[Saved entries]
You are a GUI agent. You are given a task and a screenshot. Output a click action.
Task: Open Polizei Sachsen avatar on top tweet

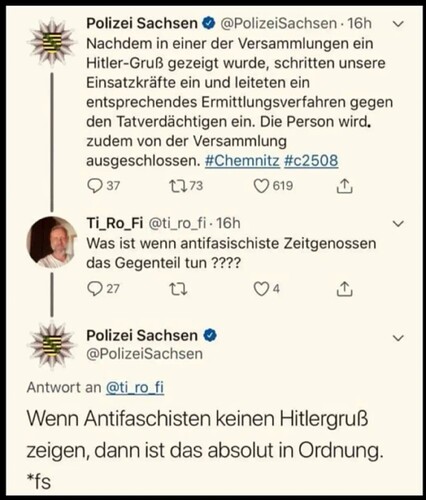[51, 42]
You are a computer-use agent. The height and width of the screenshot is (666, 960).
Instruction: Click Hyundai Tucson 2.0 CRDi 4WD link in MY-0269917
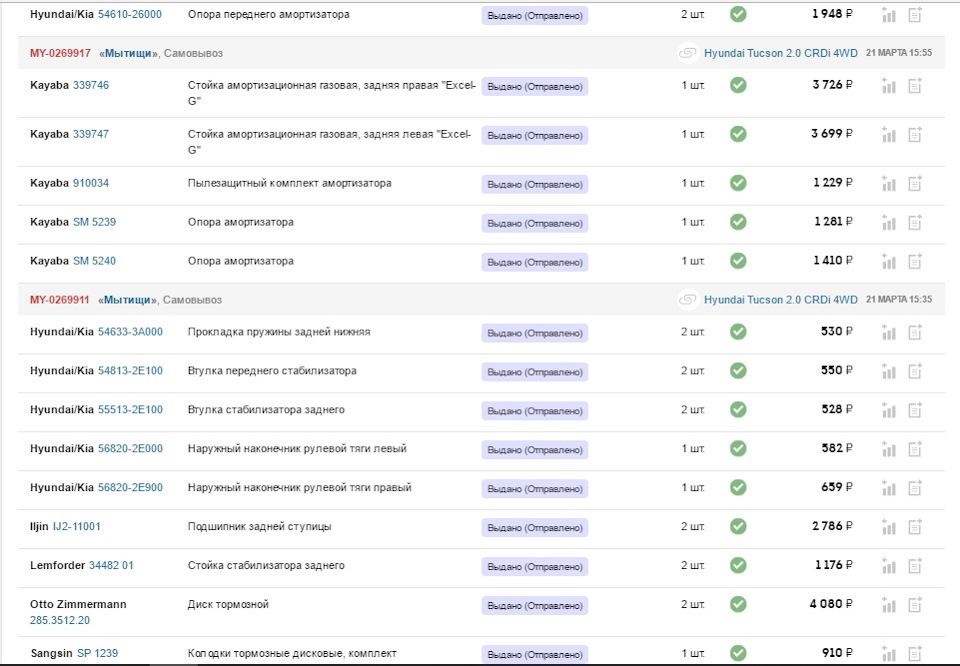tap(781, 52)
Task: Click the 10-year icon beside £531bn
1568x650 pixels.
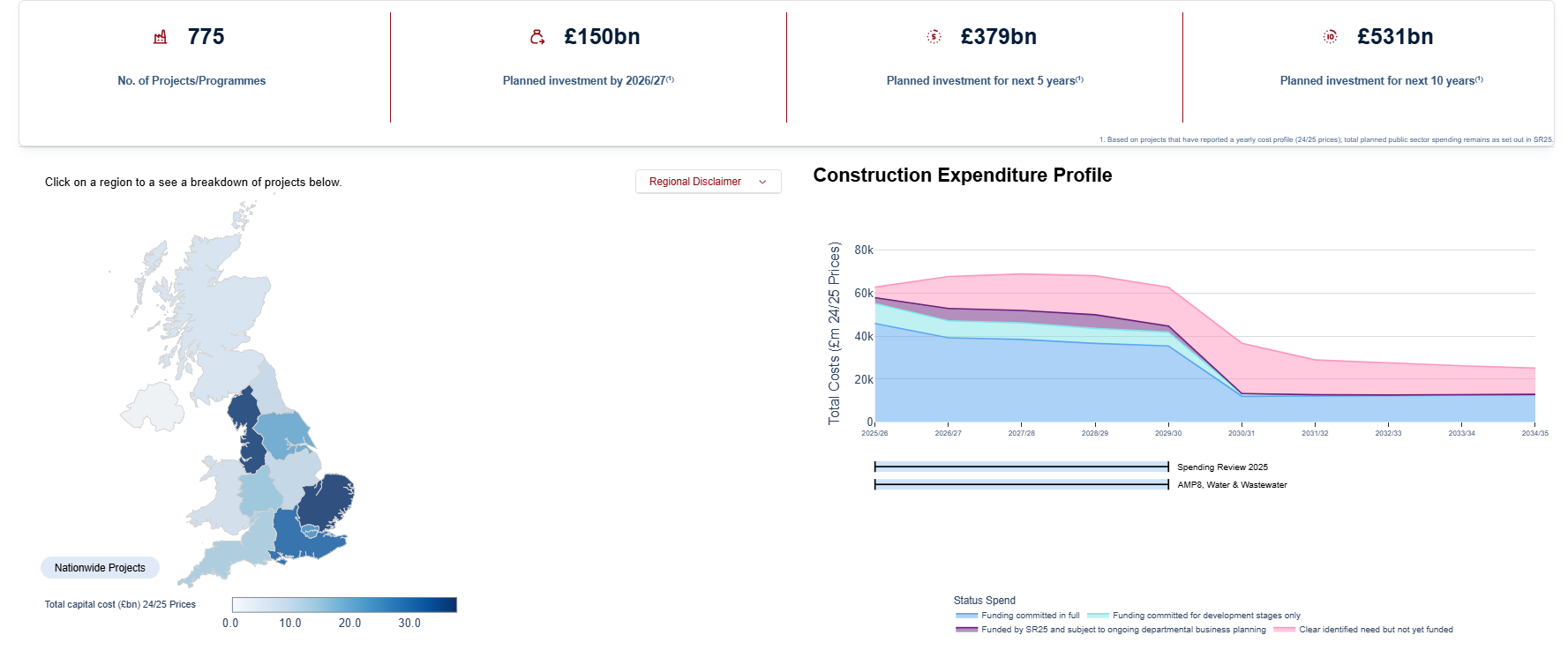Action: pyautogui.click(x=1330, y=37)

**WHAT IS EXPECTED:** Transcribe every entry exactly, omitting pictures.

**EXERCISE SOLUTION:**
You are a GUI agent. You are given a task and a screenshot. Output a click action.
Task: Open Polizei Sachsen avatar on top tweet

[51, 42]
You are a computer-use agent. The height and width of the screenshot is (666, 960).
Instruction: Click Hyundai Tucson 2.0 CRDi 4WD link in MY-0269917
tap(781, 52)
Task: Click the 10-year icon beside £531bn
1568x650 pixels.
Action: pyautogui.click(x=1330, y=37)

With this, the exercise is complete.